«Est-ce que ça va?», a crié Diane en abandonnant le dîner qu'elle concoctait, sachant très bien que Raymond Demers, son époux, était allé prendre une douche au deuxième palier de la résidence. Il venait de passer deux heures et demie à pelleter et à souffler de la neige avec Frédéric, le fils du couple, qui habite en face, à Magog.
Justement, Frédéric se trouvait chez ses parents pour le dîner, sa femme et ses deux jeunes enfants s'étant absentés pour la journée. Il venait précisément de mentionner à sa mère qu'il serait peut-être bon que Raymond voit un médecin. Il l'avait trouvé anormalement essoufflé à la fin du contrat qu'ils s'étaient solidairement octroyé en cette belle journée ensoleillée.
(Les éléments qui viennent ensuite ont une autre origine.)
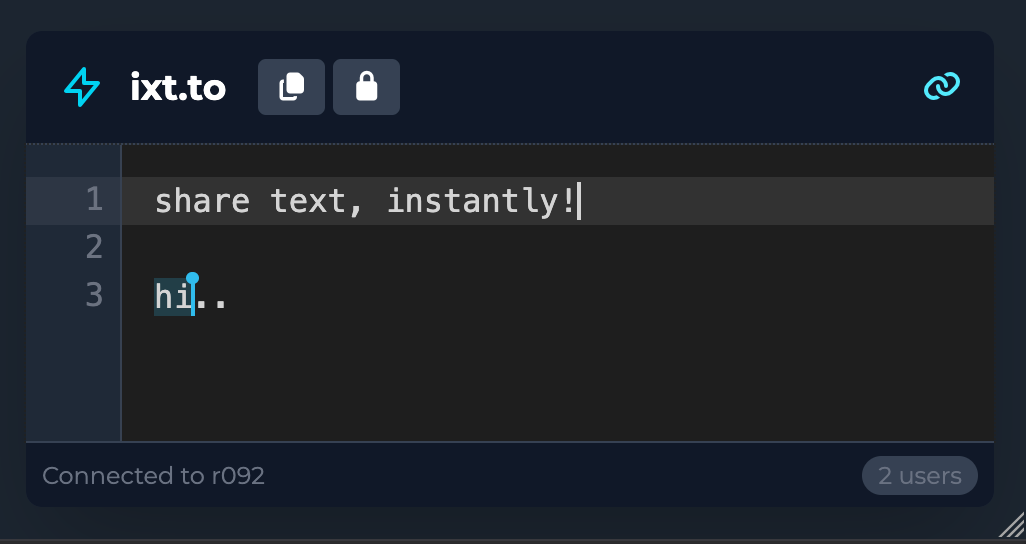Click the two dots after "hi"
Screen dimensions: 1026x544
tap(212, 297)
Raymond Demers, 60 ans, une force de la nature qui n'a jamais été malade et qui n'a même pas de médecin de famille, n'a jamais répondu à son épouse en ce dimanche 27 février 2011. Devant ce soudain silence, Frédéric s'est tout de suite rué au deuxième étage, dépassant même sa mère dans l'escalier. Il se doutait bien que quelque chose n'allait pas.
«Papa était étendu sur le plancher de la chambre, le lit cachant son corps. Mais je voyais sa tête; il était inanimé», rappelle Frédéric.
«Vite, maman, appelle le 911», a-t-il lancé à Diane.
Raymond Demers, bien connu en Estrie pour avoir notamment fondé CHARMES et oeuvré chez Teknika HBA, venait d'être victime d'un arrêt cardiaque. Sans avertissement aucun, si ce n'est qu'un léger étourdissement pendant que fiston remisait pelles et souffleur à neige. Pas de serrement à la poitrine, pas d'engourdissement, rien. Son coeur a cessé de battre et l'homme s'est écrasé sur le plancher.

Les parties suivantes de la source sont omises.